The allegation is that Goldman, by failing to adequately disclose, served as middleman in a con – that they deliberately constructed a security to the hidden specifications of one client, and then represented that it was constructed by an independent party to have certain expected risk and return characteristics, while it actually was constructed to only have the surface appearance of those characteristics and a strong probability that it would behave differently.
Is it permissible under the regulatory regime to do this? The courts will ultimately decide this question. But what Goldman did by selling its own clients down the river to benefit a favored client is clearly unethical. Greater transparency and disclosure of Paulson’s role in the creation of the portfolio would have improved both the ethics of the transaction and its conformance with regulations.
The grand conclusion that we need better transparency and disclosure isn’t exactly earth-shattering, and I’m not convinced that current proposals to trade derivatives on exchanges address the underlying deficiencies of this transaction. (Do we need a regulation that “Thou shalt not defraud one group of less-favored clients on behalf of another, more favored client?”)
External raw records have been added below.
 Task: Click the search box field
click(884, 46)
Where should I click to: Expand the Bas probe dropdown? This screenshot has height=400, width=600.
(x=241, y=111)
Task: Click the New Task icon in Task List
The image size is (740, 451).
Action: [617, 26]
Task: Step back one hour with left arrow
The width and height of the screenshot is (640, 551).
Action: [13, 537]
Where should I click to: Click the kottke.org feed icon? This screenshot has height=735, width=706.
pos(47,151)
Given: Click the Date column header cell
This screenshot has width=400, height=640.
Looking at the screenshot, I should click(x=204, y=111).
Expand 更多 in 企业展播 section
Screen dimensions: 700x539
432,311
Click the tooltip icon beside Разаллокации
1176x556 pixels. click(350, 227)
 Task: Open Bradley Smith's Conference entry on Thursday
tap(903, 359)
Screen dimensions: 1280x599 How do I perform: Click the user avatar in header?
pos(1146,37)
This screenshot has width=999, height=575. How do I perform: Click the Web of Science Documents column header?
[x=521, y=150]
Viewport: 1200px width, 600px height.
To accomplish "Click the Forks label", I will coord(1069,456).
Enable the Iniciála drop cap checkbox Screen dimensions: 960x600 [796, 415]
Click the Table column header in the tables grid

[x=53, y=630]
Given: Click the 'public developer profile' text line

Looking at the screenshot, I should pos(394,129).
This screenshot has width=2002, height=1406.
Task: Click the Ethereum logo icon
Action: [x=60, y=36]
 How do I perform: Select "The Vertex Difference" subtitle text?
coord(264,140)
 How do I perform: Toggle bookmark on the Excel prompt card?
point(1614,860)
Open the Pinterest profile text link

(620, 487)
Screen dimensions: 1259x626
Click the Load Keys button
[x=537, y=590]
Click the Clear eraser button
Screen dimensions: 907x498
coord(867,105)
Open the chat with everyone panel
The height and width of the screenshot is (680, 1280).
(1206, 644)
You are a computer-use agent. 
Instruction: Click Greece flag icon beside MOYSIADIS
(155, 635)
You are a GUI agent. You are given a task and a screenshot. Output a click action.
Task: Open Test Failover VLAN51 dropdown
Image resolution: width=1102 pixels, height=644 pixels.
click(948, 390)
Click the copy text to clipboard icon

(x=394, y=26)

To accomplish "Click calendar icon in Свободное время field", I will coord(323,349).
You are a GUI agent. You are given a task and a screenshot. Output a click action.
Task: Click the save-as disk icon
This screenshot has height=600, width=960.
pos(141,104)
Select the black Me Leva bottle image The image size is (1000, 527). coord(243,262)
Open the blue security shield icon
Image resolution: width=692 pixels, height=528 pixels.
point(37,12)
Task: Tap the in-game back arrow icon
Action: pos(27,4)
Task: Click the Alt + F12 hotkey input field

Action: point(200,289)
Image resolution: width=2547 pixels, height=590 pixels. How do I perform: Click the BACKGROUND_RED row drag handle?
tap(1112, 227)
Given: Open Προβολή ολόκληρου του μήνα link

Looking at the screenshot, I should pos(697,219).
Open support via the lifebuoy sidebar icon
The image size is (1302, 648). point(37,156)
The bigger question, leaving disclosure aside, is whether so-called investors should be allowed to gamble by creating a financial superstructure with no economic interest in the underlying activity. This is not hedging; this is not laying off risk; this is not serving to gather liquidity to finance underlying production. This is speculation, and I fail to see the social or economic benefit. While there may be some benefits from synthetic finance, they are far outweighed by the larger social costs – increased volatility, misaligned incentives, and opacity leading to fraud, waste and abuse. These types of assets easily generate a kind of financial pollution, an economic toxic waste, and our current regulatory structure does not make it sufficiently costly to discourage their production. As long as gaming the regulatory system continues to be enormously profitable, devising an effective regulatory structure will be a Sisyphean task.
Eventually, to reduce the role of speculation, you just have to do what is right. As shareholders and as participants in an economy threatened by financial toxic waste, we have our work cut out for us. So does Goldman Sachs. And until we’re convinced it can recognize and reject an immoral or unethical undertaking of huge consequence, we won’t be invested in the stock any longer.